Rodzaj produkcji: seria TV (Japonia)
Rok wydania: 2013
Czas trwania: 11×24 min
Tytuły alternatywne:
  • Silver Spoon
  • 銀の匙
Widownia: Shounen; Postaci: Uczniowie/studenci; Pierwowzór: Manga; Miejsce: Japonia; Czas: Współczesność; Inne: Realizm
zrzutka

Konfrontacja nastoletniego mieszczucha z wiejskim życiem. Yuugo Hachiken rozpoczyna naukę zawodu rolnika.

Dodaj do: Wykop Wykop.pl
Ogryzek dodany przez: Avellana

Recenzja / Opis

Yuugo Hachiken, nie mogąc znieść presji otoczenia i rodziców, a także znaleźć żadnego życiowego celu, wybrał ucieczkę od problemów – zapisał się do szkoły średniej o profilu rolniczym, położonej na głębokiej prowincji. Pozornie dobry pomysł niósł jednak ze sobą zupełnie odmienne problemy, aniżeli te, z którymi miał do czynienia w codziennym miejskim życiu. Chłopak musi odnaleźć się w całkowicie nowym środowisku, jakiego nawet sobie nie wyobrażał, mieszkając w największym mieście Hokkaido. Już pierwszy dzień szkoły i nowa rzeczywistość boleśnie uświadamiają go, iż zawód rolnika do łatwych i przyjemnych nie należy, a oprócz ciężkiej fizycznej pracy czeka na niego do rozważenia wiele kwestii moralnych.

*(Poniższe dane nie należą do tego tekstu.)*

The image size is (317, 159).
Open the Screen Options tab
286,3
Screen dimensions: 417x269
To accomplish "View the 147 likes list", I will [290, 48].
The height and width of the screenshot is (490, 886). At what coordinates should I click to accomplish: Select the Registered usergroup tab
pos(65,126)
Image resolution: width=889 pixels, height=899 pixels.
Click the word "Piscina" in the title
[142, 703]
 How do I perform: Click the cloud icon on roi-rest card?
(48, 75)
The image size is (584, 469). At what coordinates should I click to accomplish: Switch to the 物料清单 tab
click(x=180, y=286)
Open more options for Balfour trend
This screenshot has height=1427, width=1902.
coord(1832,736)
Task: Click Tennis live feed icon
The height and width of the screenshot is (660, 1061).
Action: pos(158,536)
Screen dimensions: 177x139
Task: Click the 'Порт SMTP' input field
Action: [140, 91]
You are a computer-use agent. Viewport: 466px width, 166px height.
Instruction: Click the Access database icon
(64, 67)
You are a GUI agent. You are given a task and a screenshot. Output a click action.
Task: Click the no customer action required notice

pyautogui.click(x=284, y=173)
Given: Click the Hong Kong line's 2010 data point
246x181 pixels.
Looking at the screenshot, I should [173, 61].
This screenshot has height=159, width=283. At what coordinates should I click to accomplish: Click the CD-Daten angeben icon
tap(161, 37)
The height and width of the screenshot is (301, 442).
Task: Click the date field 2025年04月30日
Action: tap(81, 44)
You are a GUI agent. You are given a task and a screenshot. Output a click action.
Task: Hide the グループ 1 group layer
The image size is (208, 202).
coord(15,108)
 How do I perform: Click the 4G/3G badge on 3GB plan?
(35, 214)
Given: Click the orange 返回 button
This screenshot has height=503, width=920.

Gin no Saji to okruchy życia w najczystszej postaci. Początkowo byłem raczej sceptycznie nastawiony do samego pomysłu. Rolniczą tematykę można w łatwy sposób spaprać, czy to tworząc nudną fabułę, czy też przesadzając z upiększaniem codziennego życia. Efekt jednak przerósł moje najśmielsze oczekiwania. Autorce Fullmetal Alchemist udało się napisać najlepszą i najbardziej realistyczną historię, jaką miałem przyjemność poznać poprzez japońską animację, a studio A­‑1 Pictures wyjątkowo jej nie zepsuło. Sukces osiągnięto dzięki wielu elementom, które postaram się pokrótce opisać.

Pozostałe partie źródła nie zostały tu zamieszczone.